Joint GT-UGA Seminar at UGA - On Uniqueness of End Sums and TBA

Series
Geometry Topology Seminar
Time
Monday, March 26, 2018 - 14:30 for 2.5 hours
Location
Room 304
Speaker
Bob Gompf and Sergei GukovUT Austin and Cal Tech
For oriented manifolds of dimension at least 4 that are simply connected at infinity, it is known that end summing (the noncompact analogue of boundary summing) is a uniquely defined operation. Calcut and Haggerty showed that more complicated fundamental group behavior at infinity can lead to nonuniqueness. We will examine how and when uniqueness fails. There are examples in various categories (homotopy, TOP, PL and DIFF) of nonuniqueness that cannot be detected in a weaker category. In contrast, we will present a group-theoretic condition that guarantees uniqueness. As an application, the monoid of smooth manifolds homeomorphic to R^4 acts on the set of smoothings of any noncompact 4-manifold. (This work is joint with Jack Calcut.)

Joint GT-UGA Seminar at GT - Geometric Topology Meets Computational Complexity

Series
Geometry Topology Seminar
Time
Monday, February 19, 2018 - 15:30 for 1 hour (actually 50 minutes)
Location
Skiles 005
Speaker
Greg KuperbergUC Davis
Now that the geometrization conjecture has been proven, and the virtual Haken conjecture has been proven, what is left in 3-manifold topology? One remaining topic is the computational complexity of geometric topology problems. How difficult is it to distinguish the unknot? Or 3-manifolds from each other? The right approach to these questions is not just to consider quantitative complexity, i.e., how much work they take for a computer; but also qualitative complexity, whether there are efficient algorithms with one or another kind of help. I will discuss various results on this theme, such as that knottedness and unknottedness are both in NP; and I will discuss high-dimensional questions for context.
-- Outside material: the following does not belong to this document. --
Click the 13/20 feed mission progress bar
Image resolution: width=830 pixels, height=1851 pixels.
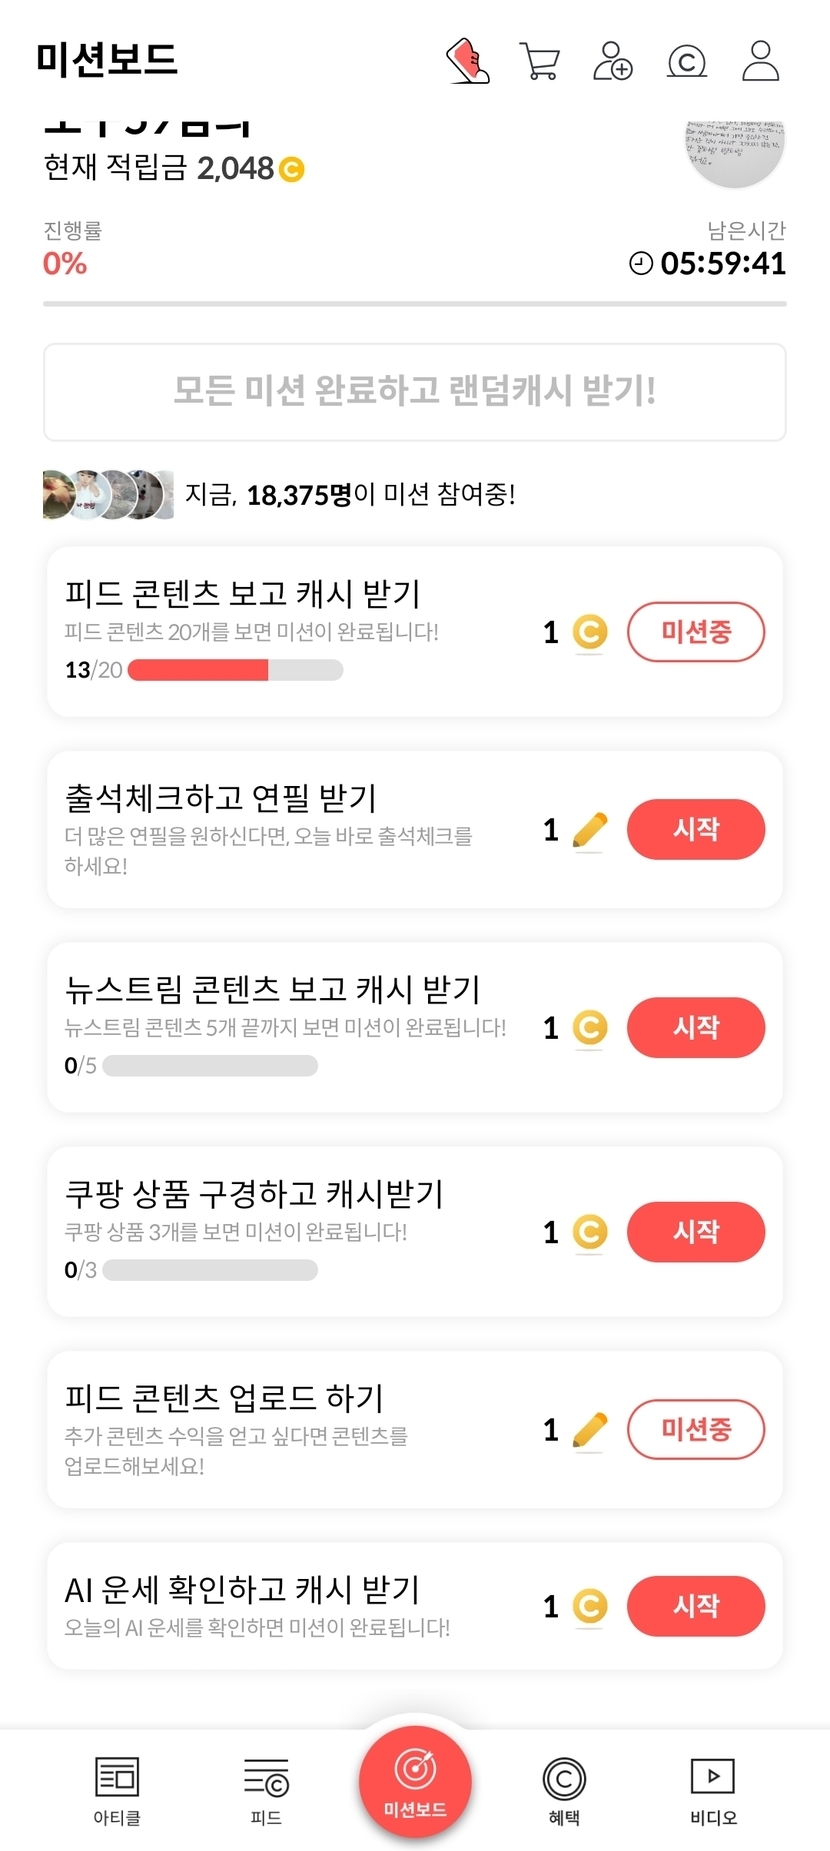tap(235, 670)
Joint GT-UGA Seminar at GT - Unoriented skein relations for link and tangle invariants in Heegaard Floer theory

Series
Geometry Topology Seminar
Time
Monday, February 19, 2018 - 14:00 for 1 hour (actually 50 minutes)
Location
Skiles 006
Speaker
Mike WongLSU
Although the Alexander polynomial does not satisfy an unoriented skein relation, Manolescu (2007) showed that there exists an unoriented skein exact triangle for knot Floer homology. In this talk, we will describe some developments in this direction since then, including a combinatorial proof using grid homology and extensions to the Petkova-Vertesi tangle Floer homology (joint work with Ina Petkova) and Zarev's bordered sutured Floer homology (joint work with Shea Vela-Vick).

Non-Orientable Lagrangian Fillings of Legendrian Knots

Series
Geometry Topology Seminar
Time
Monday, February 12, 2018 - 14:00 for 1 hour (actually 50 minutes)
Location
Skiles 006
Speaker
Josh SabloffHaverford College
Lagrangian fillings of Legendrian knots are interesting objects that are related, on one hand, to the 4-genus of the underlying smooth knot and, on the other hand, to Floer-type invariants of Legendrian knots. Most work on Lagrangian fillings to date has concentrated on orientable fillings. I will present some first steps in constructions of and obstructions to the existence of (decomposable exact) non-orientable Lagrangian fillings. In addition, I will discuss links between the 4-dimensional crosscap number of a knot and the non-orientable Lagrangian fillings of its Legendrian representatives. This is joint work in progress with Linyi Chen, Grant Crider-Philips, Braeden Reinoso, and Natalie Yao.

Geometry and dynamics of free group automorphisms

Series
Geometry Topology Seminar
Time
Monday, January 29, 2018 - 14:00 for 1 hour (actually 50 minutes)
Location
Skiles 006
Speaker
Caglar UyanikVanderbilt University
I will talk about the long standing analogy between the mapping class group of a hyperbolic surface and the outer automorphism group of a free group. Particular emphasis will be on the dynamics of individual elements and applications of these results to structure theorems for subgroups of these groups.